### Excerpt
Self-liquidating credit
In spite of the conceptual difference between credit and clearing, it is customary
to extend the concept of credit to include, in addition to credit arising out
of the propensity to save that finances fixed capital, self-liquidating
credit arising out of the propensity to consume that finances circulating
capital in the final phases of production of merchandise moving sufficiently
fast to the final, gold-paying consumer. Thus, then, the bill of exchange is
the embodiment of self-liquidating credit, so called as the credit is liquidated
directly with the gold coin surrendered by the consumer in 91 days or less,
91 days being the length of the seasons of the year. With the change of seasons
the type of merchandise demanded most urgently by the consumer also changes
in the temperate zones where spontaneous bill circulation has taken its origin
during the Renaissance. For this reason bills of exchange are limited to maturities
91 days or less. Under no circumstances would a bill circulate after maturity.
If the underlying merchandise couldn't be sold during the current season, then
it wouldn't be sold until the same season comes around again the following
year.
Chicken or egg?
Detractors of the Real Bills Doctrine (RBD) studiously avoid reference to
its prestigious pedigree and its author, Adam Smith. No less are they anxious
to avoid reference to self-liquidating credit and to clearing. They also ignore
the fact that, as a matter of merchant custom, producers and distributors would
hardly ever pay the producers of higher order goods cash. The terms "91 days
net" are standard and part of the deal. It is understood by everyone concerned
that the bill will not be paid in full until the underlying merchandise is
sold to the final consumer. Yet the supplier can use the bill to pay his own
suppliers. Endorsed on the back, the bill can be passed along a number of times,
the endorsement indicating that title to the proceeds has thereby been transferred
from payer to payee. This transaction is also called "discounting" as the payee
applies an appropriate discount, calculated at the current discount rate, to
the face value of the bill proportional to the number of days remaining to
maturity. Upon maturity the last payee presents the bill for payment to the
producer on whom the bill is drawn.
Such bill circulation was wide-spread in the city-states of Italy in the Quattrocento
and, more recently, in the 18th century in Lancashire, before the
Bank of England opened its branch in Manchester, as observed by Ludwig von
Mises in his 1912 treatise Theorie des Geldes und der Umlaufsmittel,
although he stopped short of investigating the economic forces animating spontaneous
bill circulation.
Unlike the question whether the chicken was first or the egg, the question
whether bills or banks came first has a definite answer. There can be no doubt
that the former did. Logically and historically, the bill predates the bank.

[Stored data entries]
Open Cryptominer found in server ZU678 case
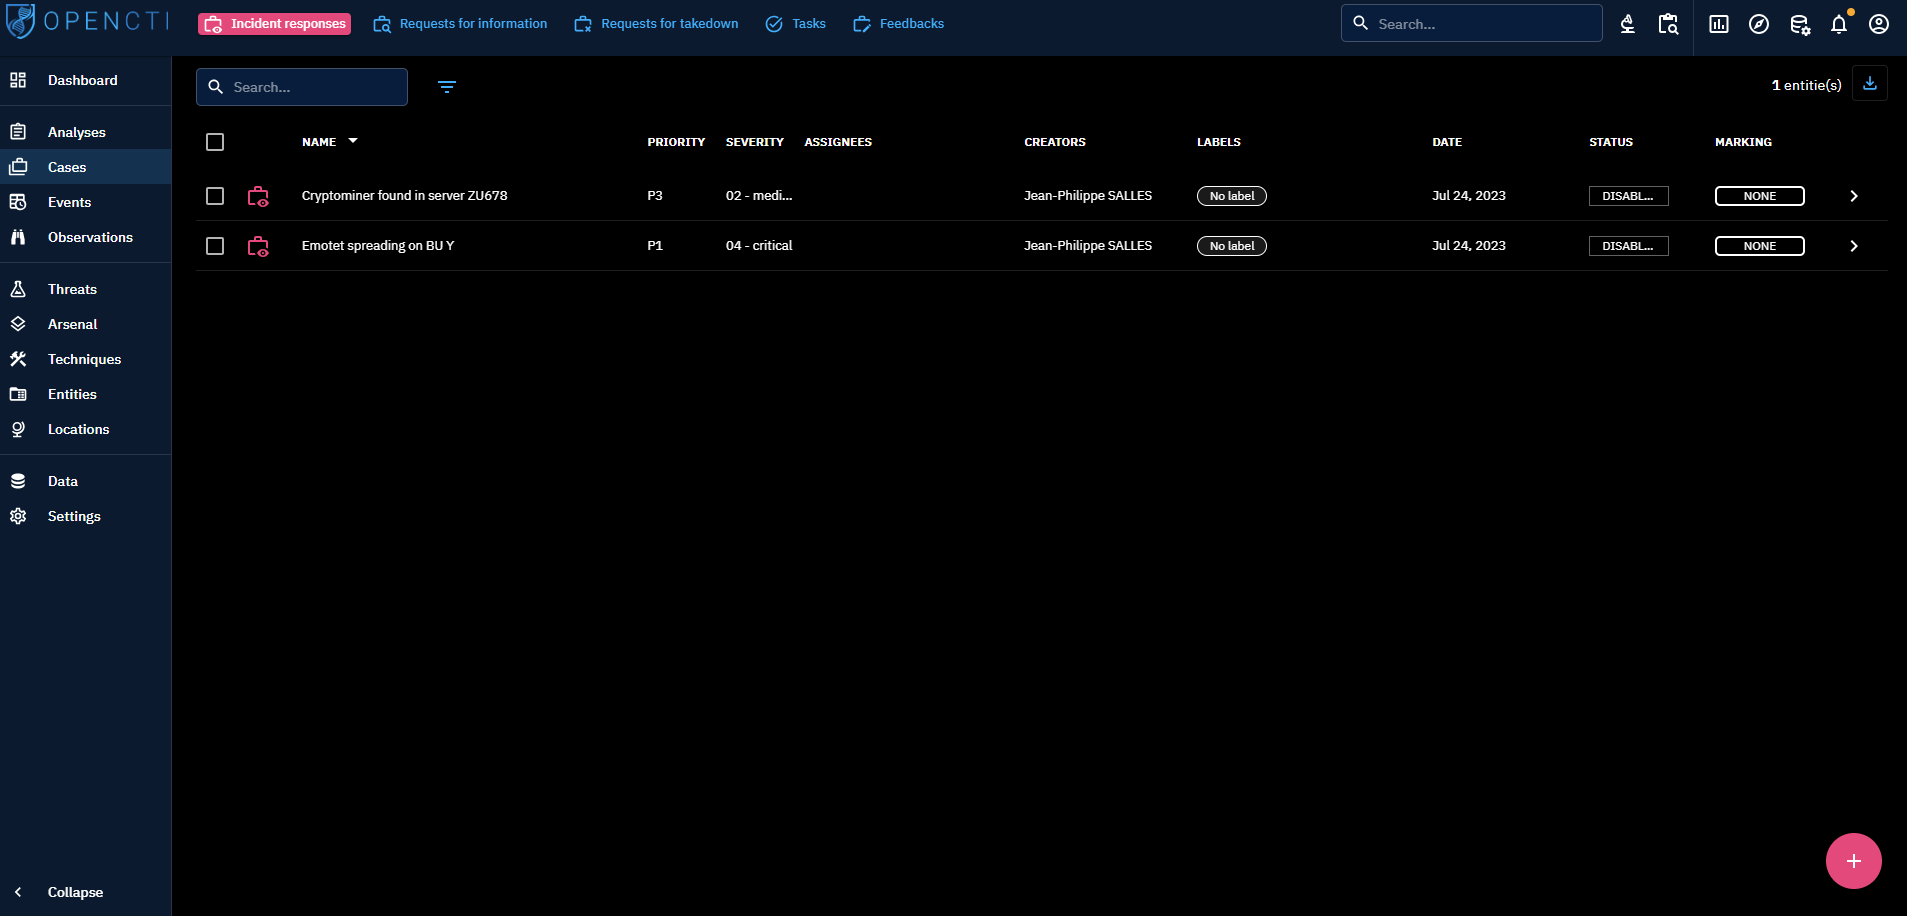 pos(404,196)
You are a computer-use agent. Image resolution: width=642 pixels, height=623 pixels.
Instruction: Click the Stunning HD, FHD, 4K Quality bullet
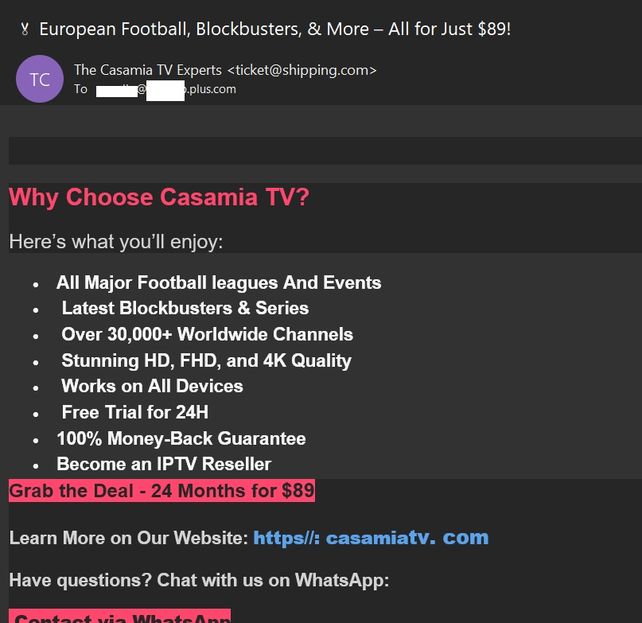[x=206, y=360]
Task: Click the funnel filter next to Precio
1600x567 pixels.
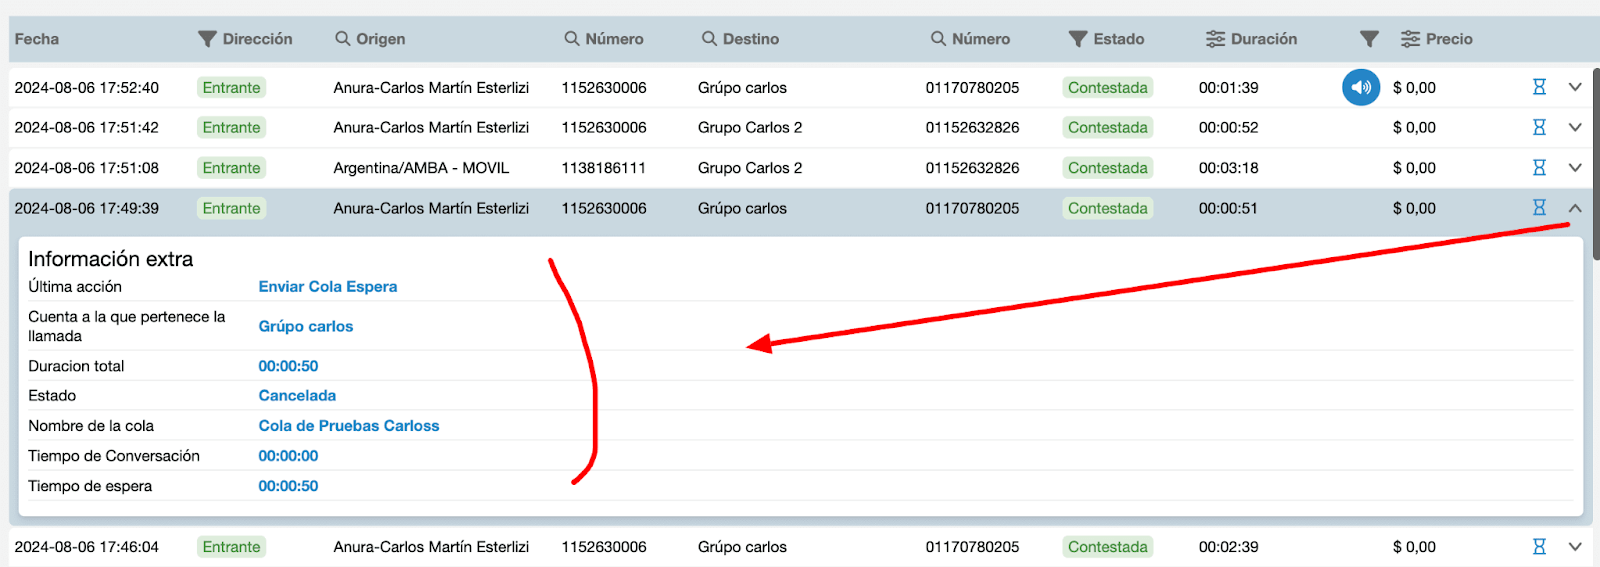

### Task set
(a) According to the excerpt, who is the author of the Real Bills Doctrine?
(b) Update the part of the excerpt from "If the underlying" to "Chicken or egg?", swapping "the same season" for "that season".

### Results of the exercise
(a) Adam Smith

(b)
If the underlying merchandise couldn't be sold during the current season, then
it wouldn't be sold until that season comes around again the following
year.
Chicken or egg?